Il y a la solitude que l'on choisit, et celle que l'on subit. En France, 750 000 personnes âgées vivent aujourd'hui dans ce que les associations appellent la « mort sociale » : un isolement extrême, presque sans contact — ni famille, ni amis, ni voisins, ni vie associative. Elles étaient 530 000 il y a quatre ans.
Le chiffre vient du baromètre des Petits Frères des Pauvres, dévoilé fin septembre 2025. Il a bondi de 42 % en quatre ans, de 150 % en huit ans, et pourrait dépasser le million d'ici 2030 si rien ne change. Au-delà de ce noyau dur, deux millions d'aînés sont coupés de leur entourage proche — un chiffre qui a plus que doublé en huit ans.
Qui est le plus touché ?
L'isolement n'épargne personne, mais il frappe d'abord deux groupes. Les très âgés, à partir de 80 ans, dont le cercle se réduit à mesure que les proches disparaissent et que la mobilité décline. Et les aînés pauvres, pour qui sortir, recevoir ou se déplacer a un coût. À ces fractures s'ajoute la géographie : l'éloignement des commerces, des services et des transports isole davantage, en zone rurale comme dans certains quartiers.
Pourquoi le phénomène s'aggrave
Plusieurs dynamiques se conjuguent.
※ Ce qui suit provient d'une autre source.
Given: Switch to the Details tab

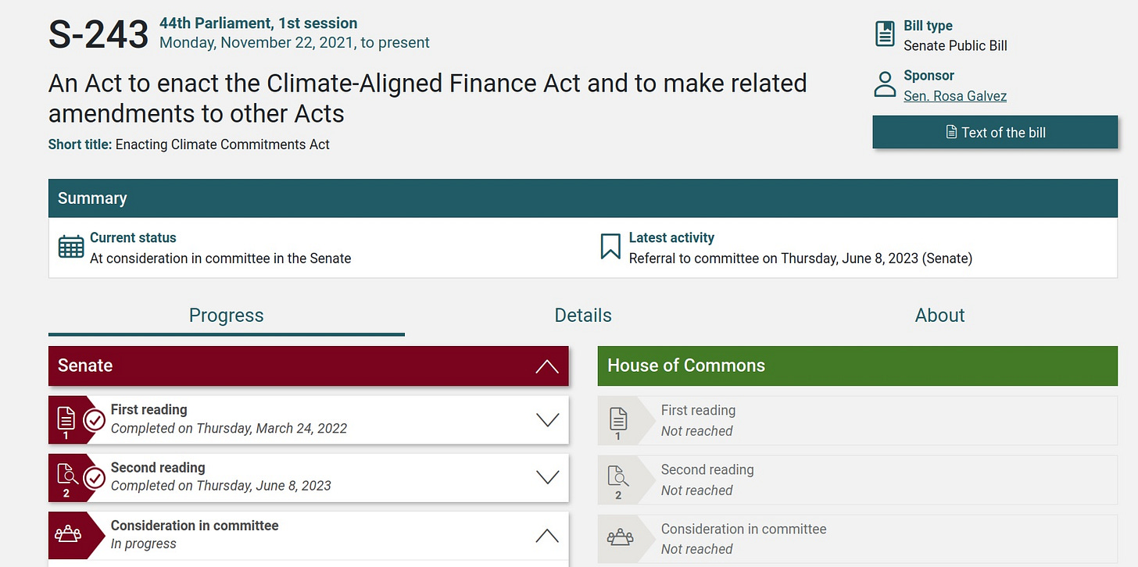Looking at the screenshot, I should tap(583, 316).
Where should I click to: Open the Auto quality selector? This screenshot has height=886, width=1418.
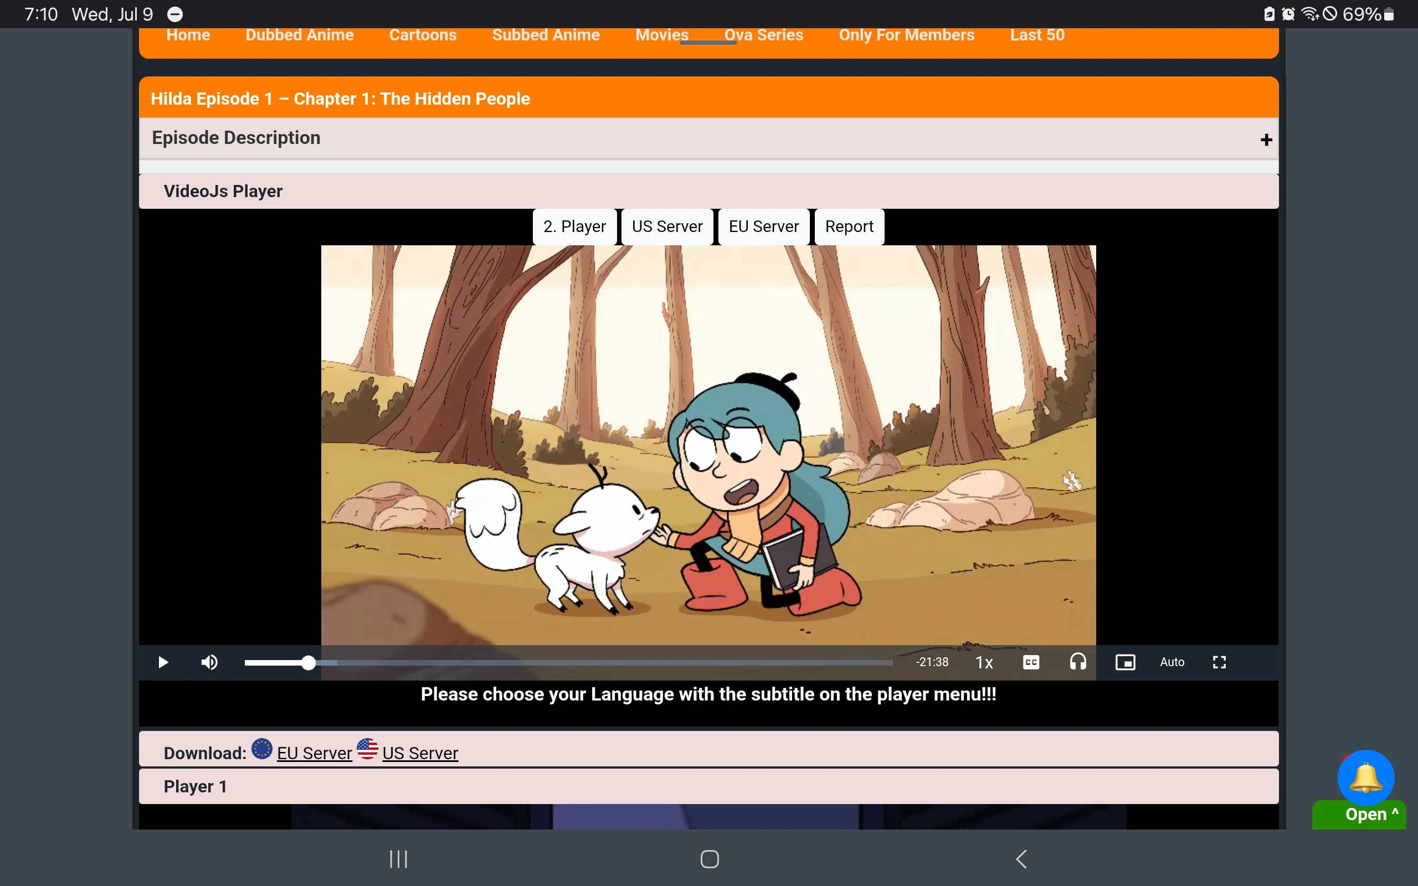coord(1172,662)
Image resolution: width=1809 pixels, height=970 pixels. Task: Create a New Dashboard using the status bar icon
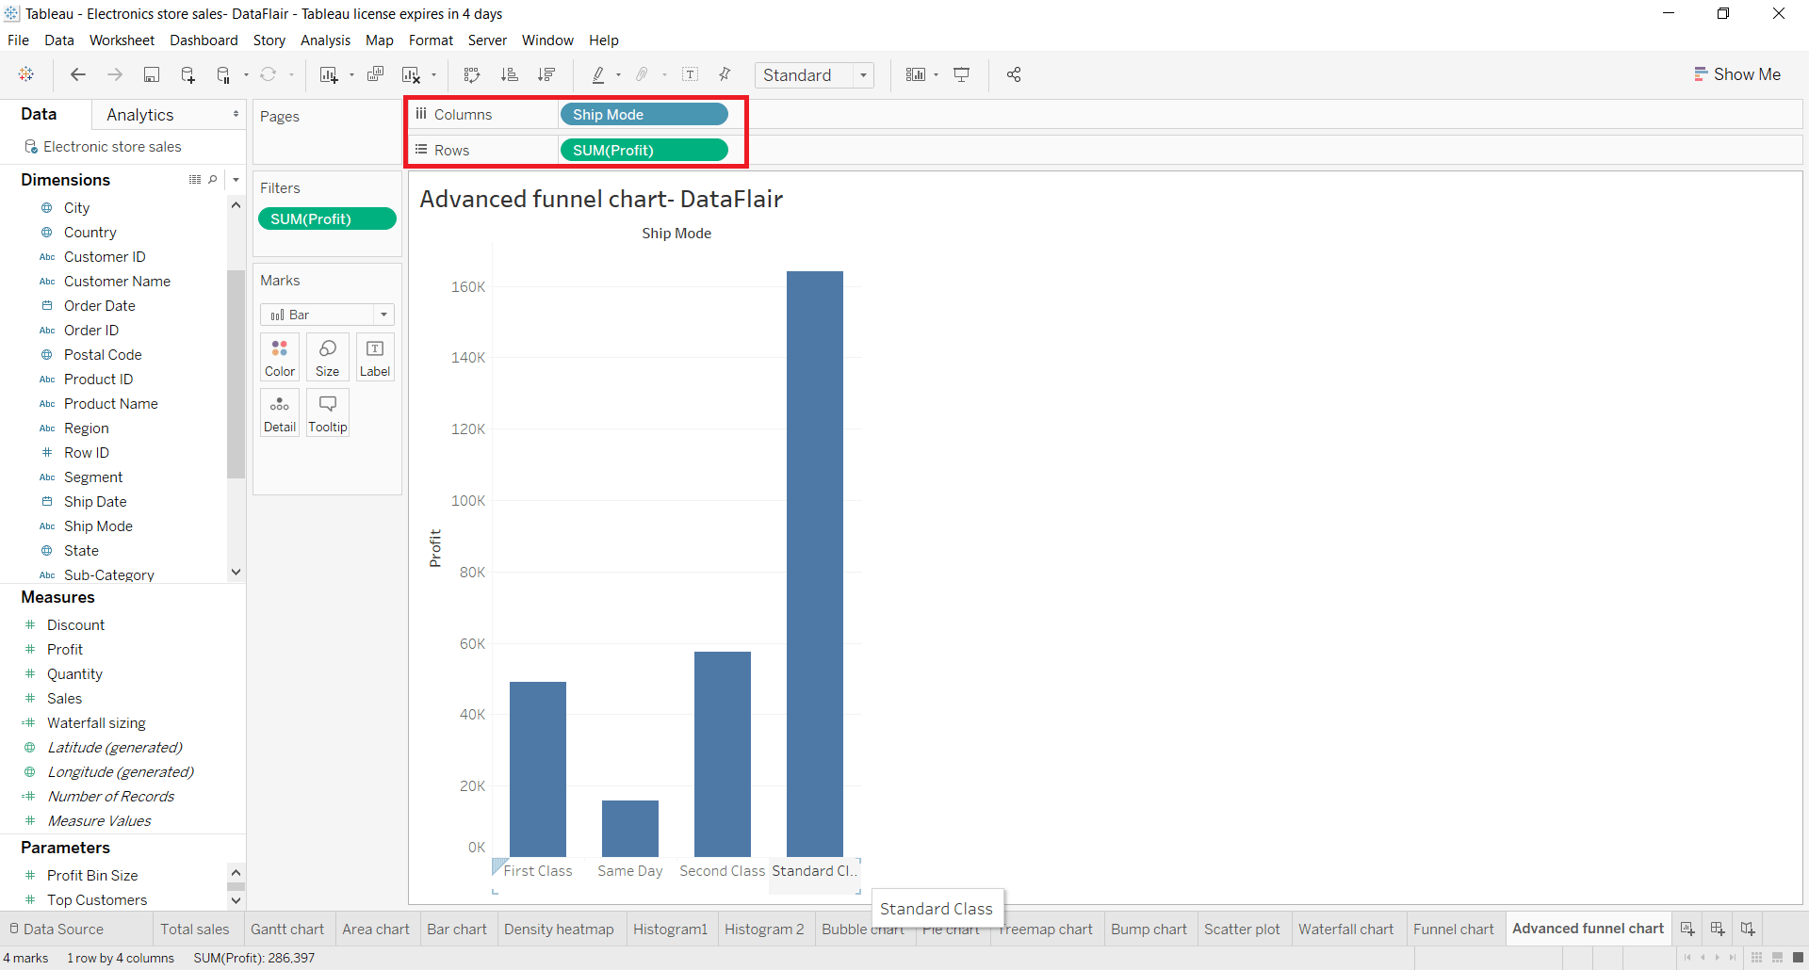(1717, 929)
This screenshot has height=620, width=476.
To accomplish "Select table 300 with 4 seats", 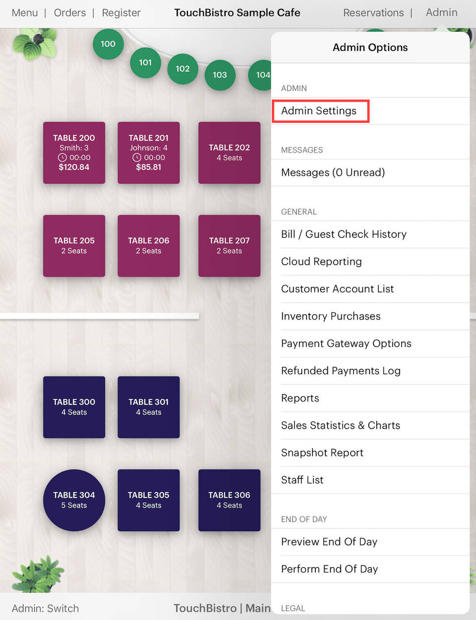I will [x=74, y=407].
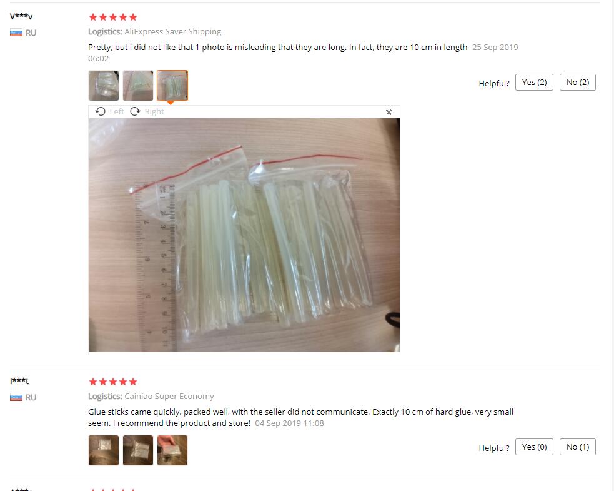Click the five-star rating of V***v's review
This screenshot has height=491, width=614.
point(113,17)
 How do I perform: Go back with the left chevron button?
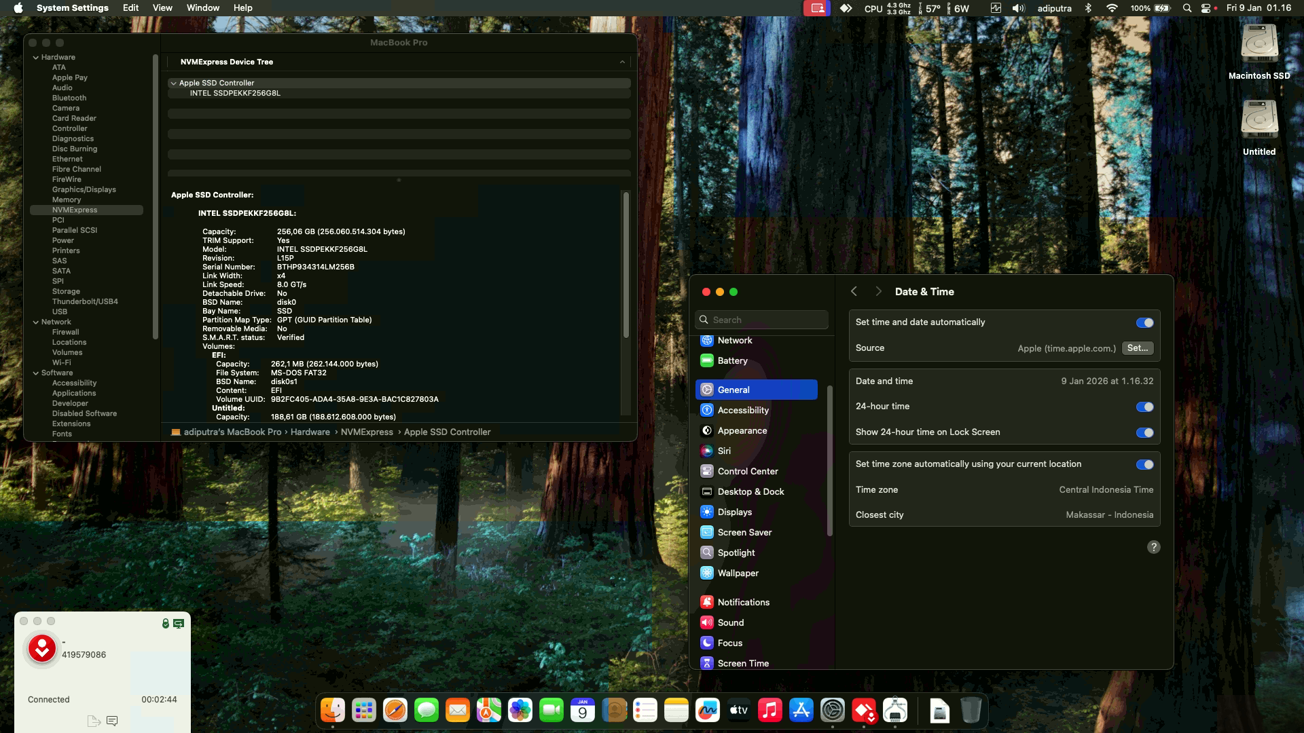point(854,291)
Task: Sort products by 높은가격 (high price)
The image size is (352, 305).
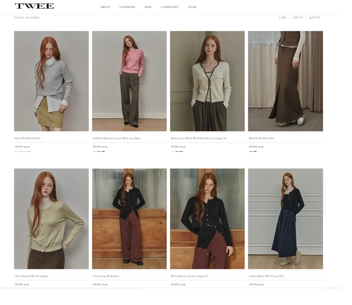Action: click(x=314, y=18)
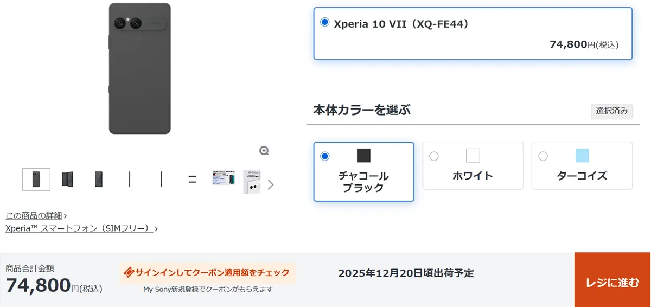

La population vieillit vite — la France comptera des millions de seniors de plus dans les prochaines décennies — pendant que les solidarités de proximité s'effritent : familles éclatées ou éloignées, voisinage moins dense, numérisation des démarches qui laisse de côté ceux qui ne sont pas connectés. L'isolement n'est pas qu'une peine morale : il rejoint l'enjeu plus large du vieillissement, des retraites et de la dépendance, et il tue — les épisodes de canicule le rappellent, qui emportent d'abord les personnes âgées seules.
Derrière les chiffres, des visages : ceux qui passent des journées sans qu'on leur adresse la parole. La lutte contre cet isolement ne relève pas que des associations — elle est devenue, à mesure que le pays vieillit, une question de politique publique que les « plans Grand Âge » successifs n'ont jamais vraiment tranchée.